Wild-type mice were treated with PHx or a sham operation and then sacrificed at 0–168 h after surgery. (A,B) Liver tissues were harvested, and tissue extracts were analyzed for LC3-II, p62, Keap1, Nrf2, and β-actin protein levels at each time point by Western blotting. (C) Fold-change in p62 mRNA expression. (D) Electron microscopic images of autophagosomes in the liver regeneration. Arrows indicate autophagosomes with double-membrane structures containing with mitochondria or cytosolic contents. Scale bar, 1 μm. (E) The number of autophagosomes in hepatocytes at the different time points. (F,G) Wild-type mice were intraperitoneally injected with or without chloroquine (CQ) at 0.5 h before either the sham operation or PHx and then once per day until 48 h. Liver tissues were harvested at 0 h, 12 h, 24 h, and 48 h after surgery, and tissue extracts were analyzed for LC3-II, p62, β-actin and autophagic flux.
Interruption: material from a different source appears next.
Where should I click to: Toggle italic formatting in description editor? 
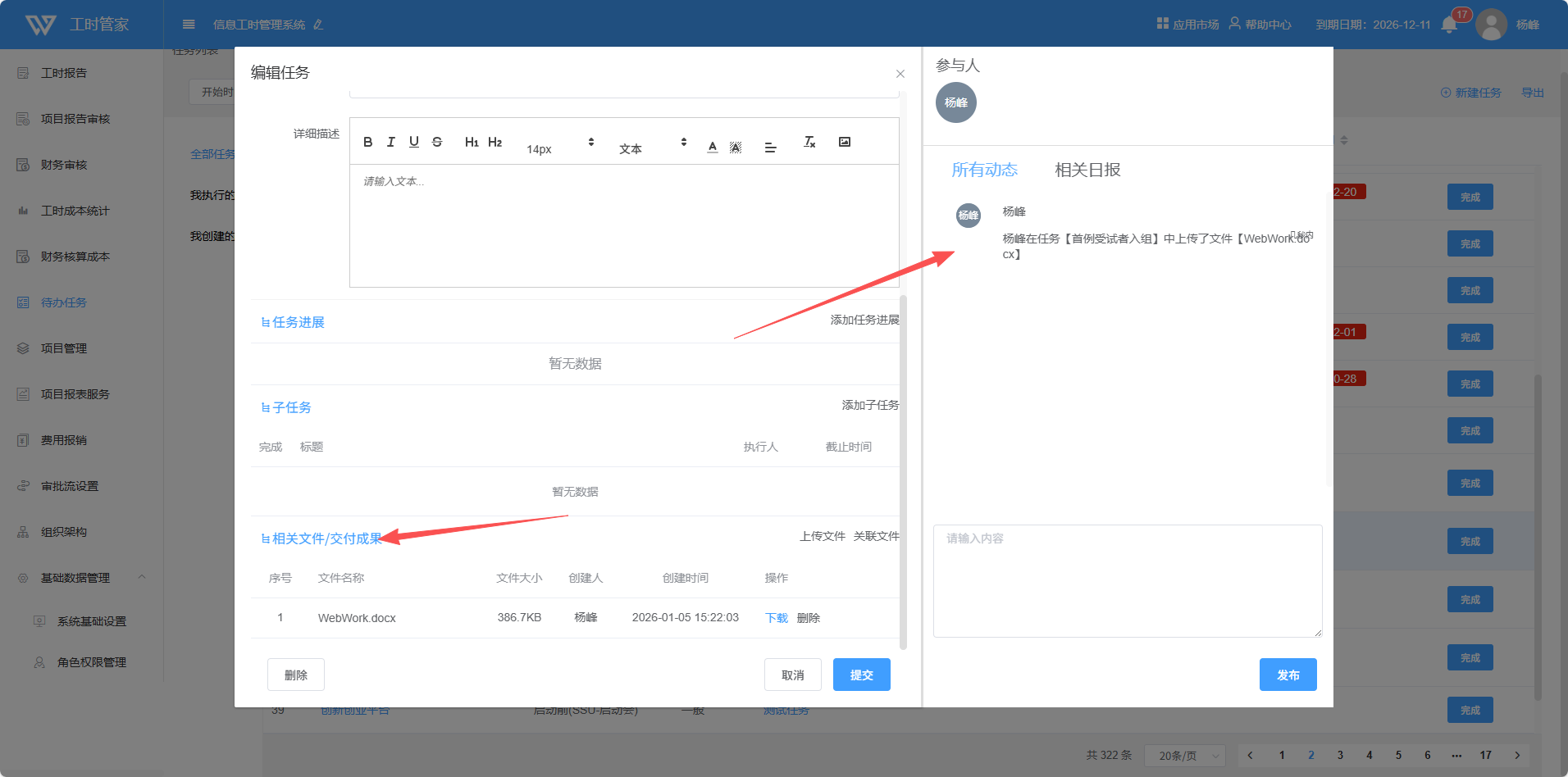coord(391,143)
Autophagic flux was quantified by subtracting LC3-II levels in mice without additional CQ treatment from the LC3-II levels in mice with additional CQ treatment. The 0 h-PHx condition without CQ treatment was set to represent an autophagic flux of 100%. The values are shown as the mean ± SD in the bar graph and compared by Student’s t test. #P < 0.05 versus 0 h-treated PHx (n = 6).